Let’s suppose that our sample text, to test some regex syntaxes, is the simple string AAAAAAAAA ( 9 letters A ), in a new tab
The regex (?-i)A{2,9}?A matches the string AAA : Logic, because A{2,9}? matches AA, as a lazy quantifier. Then A matches the third A, of course !
The regex (?-i)A{2,9}A matches all the string AAAAAAAAA. Again logic, but this needs a quick explanation :
First, the part A{2,9} matches the entire string AAAAAAAAA ( 9 letters ), but, now, there’s NO more text, to satisfy the last part of the regex A
So, the regex engine backtracks and the part A{2,9} match the string AAAAAAAA (8 letters only ). This time, the reminder of the regex : A can match the 9th letter A !
The regex (?-i)A{2,9}+A, with the possessive quantifier, matches nothing ! Do you understand the logic of this result ?
Like above, the part A{2,9}+ matches the entire string AAAAAAAAA. And again, there NO more text which could be matched by A, the reminder of the regex !
But, unlike the case above, due to the possessive quantifier, the regex engine is NOT allowed, this time, to backtrack. So, as the regex don’t have other alternatives, the regex engine cannot match our subject string and process stops !
The slightly modified regex (?-i)A{2,8}+A, although containing a possessive quantifier, does match the entire string AAAAAAAAA ! I suppose you’ve already guessed why :-))
First, the part A{2,8}+ although possessive, matches the string AAAAAAAA ( its maximum : 8 letters ) and the last part A of the regex matches the 9th letter A
This time, NO need to backtrack : the overall pattern match our subject string AAAAAAAAA
Keeping again our sample text AAAAAAAAA, let’s test some other regexes :
The regex (?-i)A{2,9}?A{2,9}?, with two lazy quantifiers, matches the string AAAA ( 2 times the minimum of 2 letters )
The regex (?-i)A{2,9}?A{2,9}, with a lazy quantifier, followed by a greedy one, matches the entire string AAAAAAAAA ( The first part A{2,9}? matches AA and the last part A{2,9} matches AAAAAAA )
The regex (?-i)A{2,9}A{2,9}?, with a greedy quantifier, followed by a lazy one, matches, first, all the subject string :
Indeed, the first part A{2,9} can match all the subject string ( 9 letters )

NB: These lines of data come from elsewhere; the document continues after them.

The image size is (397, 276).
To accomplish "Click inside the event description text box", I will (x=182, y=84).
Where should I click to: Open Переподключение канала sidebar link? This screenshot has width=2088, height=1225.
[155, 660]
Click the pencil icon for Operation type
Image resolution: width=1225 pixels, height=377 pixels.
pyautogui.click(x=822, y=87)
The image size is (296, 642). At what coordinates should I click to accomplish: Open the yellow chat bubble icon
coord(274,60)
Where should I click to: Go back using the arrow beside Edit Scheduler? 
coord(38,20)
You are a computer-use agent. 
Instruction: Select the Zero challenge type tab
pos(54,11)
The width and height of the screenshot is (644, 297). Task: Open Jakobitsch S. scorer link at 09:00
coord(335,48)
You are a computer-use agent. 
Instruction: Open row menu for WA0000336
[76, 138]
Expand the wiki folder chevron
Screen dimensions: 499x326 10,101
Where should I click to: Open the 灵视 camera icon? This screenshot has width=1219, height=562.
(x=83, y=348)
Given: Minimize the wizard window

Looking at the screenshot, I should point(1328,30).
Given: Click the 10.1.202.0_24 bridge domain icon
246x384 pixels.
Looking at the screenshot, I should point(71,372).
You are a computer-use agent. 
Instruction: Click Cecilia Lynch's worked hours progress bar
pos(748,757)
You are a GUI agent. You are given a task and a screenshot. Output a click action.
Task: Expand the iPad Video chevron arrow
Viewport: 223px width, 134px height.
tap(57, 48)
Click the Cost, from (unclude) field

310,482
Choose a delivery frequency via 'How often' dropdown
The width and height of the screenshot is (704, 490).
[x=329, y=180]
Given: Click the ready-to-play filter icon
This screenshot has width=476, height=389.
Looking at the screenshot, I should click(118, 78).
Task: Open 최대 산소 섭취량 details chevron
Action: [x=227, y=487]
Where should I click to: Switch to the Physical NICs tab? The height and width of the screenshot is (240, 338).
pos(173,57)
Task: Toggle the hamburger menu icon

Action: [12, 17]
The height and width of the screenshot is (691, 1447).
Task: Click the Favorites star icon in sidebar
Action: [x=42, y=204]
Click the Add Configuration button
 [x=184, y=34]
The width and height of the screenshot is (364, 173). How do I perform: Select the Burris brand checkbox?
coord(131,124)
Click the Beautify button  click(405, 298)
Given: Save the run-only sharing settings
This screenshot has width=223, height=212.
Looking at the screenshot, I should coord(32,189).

As there NO more text for the last part A{2,9}?, the regex engine backtracks 1 position
So, the first part A{2,9} matches the 8-chars string AAAAAAAA but the last part A{2,9}? cannot match the 9th letter A, as a minimum of two letters A is required !
Again, the regex engine backtracks 1 position. So the first part A{2,9} matches the 7-chars string AAAAAAA
This time, the last part A{2,9}? can match the string AA : Done !
The regex (?-i)A{2,9}A{2,9}, with two greedy quantifiers, matches the entire sting AAAAAAAAA. Logic, as, like above, after two backtracking processes, the first part A{2,9} matches the 7-chars string AAAAAAAA and the last part A{2,9} matches the 8th and 9th letter A, so AA ( UPDATED 07-05-2019)
The regex (?-i)A{2,9}+A{2,9}, with a possessive quantifier, followed by a greedy one, matches nothing. Why ?
The
first part
A{2,9}+ matches the
entire string
AAAAAAAAA, at the beginning. But, as
NO more text can be matched by the
last part
A{2,9} and that backtracking is
not allowed because the quantifier is
possessive, the process stops
without any match !
Finally, the regex (?-i)A{2,9}+A{2,9}?, with a possessive quantifier, followed by a lazy one, would produce the same results and gives no match
You could say : So, what is the benefit of using possessive quantifiers ?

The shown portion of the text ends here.